Hot-air balloons fly over Chambley-Bussieres, eastern France, to try to set a world record with 408 balloons in the sky, on July 31, 2013, as part of the yearly event 'Lorraine Mondial Air Balloons,' an international air-balloon meeting.



American aviator Jonathan Trappe looked like a familiar sight when he began a record-breaking flight on Thursday, floating across the Atlantic while suspended from 370 helium-filled balloons.

The 39-year-old IT project manager and cluster ballooning specialist was the first person to cross the Channel and the Alps by helium balloons, afterall.

Sadly, his transatlantic hopes were cut short 12 hours and 350 miles into the journey because of technical issues. Trappe landed safely in Newfoundland, Canada, after posting on his Facebook, "Hmm this doesn't look like France."

His latest trip, which he began in a small yellow lifeboat, was going to take anywhere from three to five days over 2,500 miles.

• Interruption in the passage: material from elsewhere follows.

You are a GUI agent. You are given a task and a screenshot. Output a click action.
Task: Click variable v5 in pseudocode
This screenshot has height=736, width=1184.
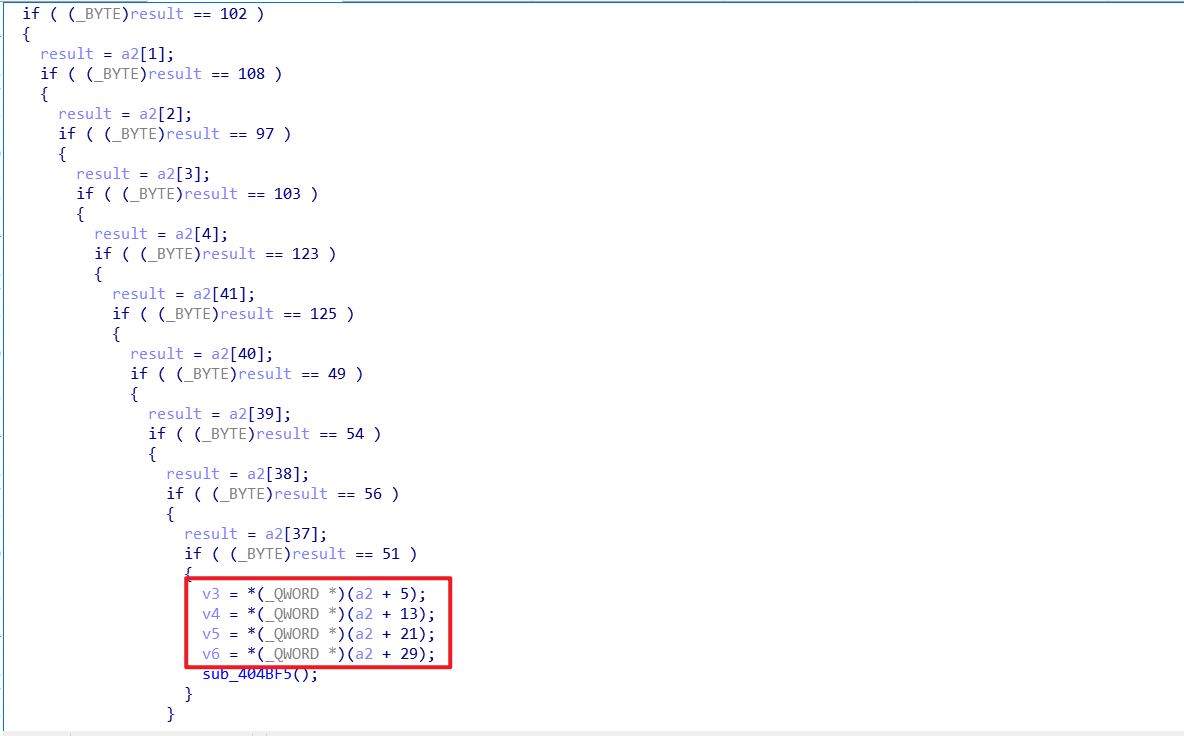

He was planning to land somewhere between Iceland and Morocco. His balloons would allow him to climb as high as 25,000 feet into the air, and he planned to pop or release them to descend.

After landing on "The Rock," it was a team of CBC News journalists who found him. They had chartered a helicopter to film his exploits, and ended up getting great visuals of his forced landing.

"I've never been so glad to see the media," Trappe told CBC's Lindsay Bird.

Until that point, he'd sparked imaginations across the world.

"Two years of work comes down to tonight, and then this flight," Trappe, whose flight is reminiscent of the Disney film "Up," wrote on his website before lifting off. "Two years of work, and years more of dreams. My heart could never live a long life the way it is beating now."

Before the launch, Trappe kept a close eye on state-of-the-art weather data from the same meteorologist who consulted on Felix Baumgartner's stratosphere skydive last year.

"Weather is absolutely the most dangerous factor," Trappe said immediately before the launch. "It's the only thing that will carry me across, but bad conditions could also ruin the attempt or endanger my life.

"It was nail-biting waiting for a weather window that would allow me to get up into the air and catch those transatlantic winds we'd been seeing. I need to get on them and ride them across like a conveyor belt."

Trappe already holds the record for the longest ever cluster balloon flight, which lasted 14 hours. While the lifeboat was his vessel this time around, he previously floated through the air strapped to an office chair.